Kaplan logró, por cierto, que algunos críticos alabasen públicamente su habilidad interpretativa (lo más fácil de todo su reto: él mismo fue periodista) y hasta creó una fundación para profundizar en el conocimiento y divulgación del legado del compositor austriaco, después de haber propiciado importantes hallazgos concretados en una nueva edición de la pieza, aprobada por los más insignes estudiosos del creador.
Una venganza final
Falleció en 2016, por tanto no habrá visto (al menos no podrá opinar) sobre el mordaz retrato suyo que Todd Field traslada a uno de los personajes más destacados de Tàr, el de ese diletante millonario que aspira a obtener de la directora la clave para la interpretación malheriana. Para ello, el filántropo, al que da vida el siempre camaleónico Mark Strong, pone al entero servicio de su protegida su propia fundación con el objetivo esencial de poder tenerla más cerca y vampirizar así los conocimientos que atesora acerca de su compositor fetiche con la secreta aspiración, quizá, de suplantarla algún día.
Precisamente una de las mejores escenas del filme es aquella que capta uno de los sueños ocultos de tantos artistas reemplazados contra su voluntad, en buena lid o no. Expulsada del paraíso musical, Lydia Tàr se presenta el día de la grabación, realizada en público, de su adorada Quinta de Mahler con su ya ex orquesta berlinesa. Eludiendo al personal de seguridad de la sala, ataviada con su frac de gala, la mujer se aproxima hasta el podio y empuja con violencia al director elegido para sustituirla en ese momento crucial.
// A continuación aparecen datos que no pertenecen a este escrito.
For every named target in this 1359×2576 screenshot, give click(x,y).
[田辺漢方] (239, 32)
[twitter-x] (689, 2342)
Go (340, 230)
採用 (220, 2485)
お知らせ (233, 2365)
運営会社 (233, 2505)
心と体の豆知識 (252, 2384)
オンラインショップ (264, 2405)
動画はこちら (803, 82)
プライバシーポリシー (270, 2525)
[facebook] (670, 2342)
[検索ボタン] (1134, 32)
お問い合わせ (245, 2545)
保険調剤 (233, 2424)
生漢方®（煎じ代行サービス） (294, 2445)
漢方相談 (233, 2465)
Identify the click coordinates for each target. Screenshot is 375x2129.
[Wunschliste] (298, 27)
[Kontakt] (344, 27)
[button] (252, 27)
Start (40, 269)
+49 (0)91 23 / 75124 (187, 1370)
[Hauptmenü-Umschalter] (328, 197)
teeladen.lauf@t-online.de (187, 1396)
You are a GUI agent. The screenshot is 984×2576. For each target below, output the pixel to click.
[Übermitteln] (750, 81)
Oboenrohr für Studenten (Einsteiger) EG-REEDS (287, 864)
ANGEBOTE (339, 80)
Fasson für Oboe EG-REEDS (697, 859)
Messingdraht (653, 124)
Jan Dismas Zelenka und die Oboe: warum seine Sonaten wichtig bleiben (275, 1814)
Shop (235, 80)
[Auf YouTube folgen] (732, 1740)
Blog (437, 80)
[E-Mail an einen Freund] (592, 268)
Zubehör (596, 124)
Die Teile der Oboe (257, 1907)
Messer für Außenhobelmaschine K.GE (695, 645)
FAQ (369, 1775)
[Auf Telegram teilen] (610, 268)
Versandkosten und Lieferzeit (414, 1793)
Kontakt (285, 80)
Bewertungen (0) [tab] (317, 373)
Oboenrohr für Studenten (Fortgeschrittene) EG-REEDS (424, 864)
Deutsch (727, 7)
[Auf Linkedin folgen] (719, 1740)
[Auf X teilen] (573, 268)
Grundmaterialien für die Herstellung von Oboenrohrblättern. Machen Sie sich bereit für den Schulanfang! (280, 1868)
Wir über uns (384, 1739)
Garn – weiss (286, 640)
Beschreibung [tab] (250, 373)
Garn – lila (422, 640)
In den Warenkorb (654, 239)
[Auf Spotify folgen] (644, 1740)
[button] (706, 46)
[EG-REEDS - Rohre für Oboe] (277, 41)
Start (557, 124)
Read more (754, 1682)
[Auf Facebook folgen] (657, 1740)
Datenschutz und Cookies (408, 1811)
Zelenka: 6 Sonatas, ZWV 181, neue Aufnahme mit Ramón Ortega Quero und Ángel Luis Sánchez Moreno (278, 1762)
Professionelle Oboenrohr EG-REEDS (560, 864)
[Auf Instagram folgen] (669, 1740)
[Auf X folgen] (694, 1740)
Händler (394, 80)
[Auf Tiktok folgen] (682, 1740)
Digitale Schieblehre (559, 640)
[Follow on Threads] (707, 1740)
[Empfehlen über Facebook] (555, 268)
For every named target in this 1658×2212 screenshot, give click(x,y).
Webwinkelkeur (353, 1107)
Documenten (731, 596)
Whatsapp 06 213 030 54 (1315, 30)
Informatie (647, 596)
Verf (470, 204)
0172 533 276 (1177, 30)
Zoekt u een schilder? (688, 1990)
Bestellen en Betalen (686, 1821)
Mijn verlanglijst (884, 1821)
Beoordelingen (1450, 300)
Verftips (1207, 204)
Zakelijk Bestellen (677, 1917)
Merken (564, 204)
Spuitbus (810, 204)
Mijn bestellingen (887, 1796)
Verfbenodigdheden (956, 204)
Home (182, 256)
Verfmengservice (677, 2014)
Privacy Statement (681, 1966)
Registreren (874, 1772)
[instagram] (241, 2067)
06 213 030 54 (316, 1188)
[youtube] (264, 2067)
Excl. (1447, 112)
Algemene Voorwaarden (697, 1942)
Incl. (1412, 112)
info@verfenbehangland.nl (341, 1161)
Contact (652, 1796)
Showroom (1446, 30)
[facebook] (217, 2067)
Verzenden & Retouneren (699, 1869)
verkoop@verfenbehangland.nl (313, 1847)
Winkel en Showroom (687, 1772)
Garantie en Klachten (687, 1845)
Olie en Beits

Ella ya sabe quién es, por lo que el oprobio es aún mayor, pero el espectador aún no. Por supuesto se trata de su antiguo benefactor, el mismo que ahora se ha apresurado a dejarla en la estacada a ella, (que a tantos otros eliminó por el camino), cuando la pira funeraria ya se ha puesto en marcha.
Como la propia Tàr le escupe de alguna manera a su sustituto en ese instante de gran patetismo, Kaplan representa en su imaginación el triunfo del fácil conformismo, la simulación, el arribismo, el oportunismo, en definitiva, la mediocridad rampante que busca imponer su reinado frente al verdadero Arte con mayúsculas, ese que no entiende de géneros, sexos, cuotas, ajustes de cuentas con el pasado, compensaciones por derechos ignorados, plegarias desatendidas, …
Al final, la Filarmónica de Berlín, uno de los principales estandartes del prestigio europeo en decadencia, sumará otro registro más de una de las maravillosas creaciones del genio humano, que sin duda no logrará reemplazar a aquella otra que en su día ya grabó el gran Claudio Abbado, algo que obsesiona a la propia directora durante todo su trayecto. Y Lidya Tàr, asumiendo o no su amplio muestrario de errores, la renovada vocación centrada en la búsqueda de la esencia de la música, ese misterio insondable que proclama su mentor, Leonard Bernstein, en su aparición televisiva, podrá reinventarse en Asia, el continente del futuro. Aunque tenga que servirse de las nuevas tecnologías, el mensaje es siempre el mismo. Todd Field ha logrado no solo la película del año, si no una de esas obras imprescindibles para sumergirse en la complejidad de nuestro tiempo.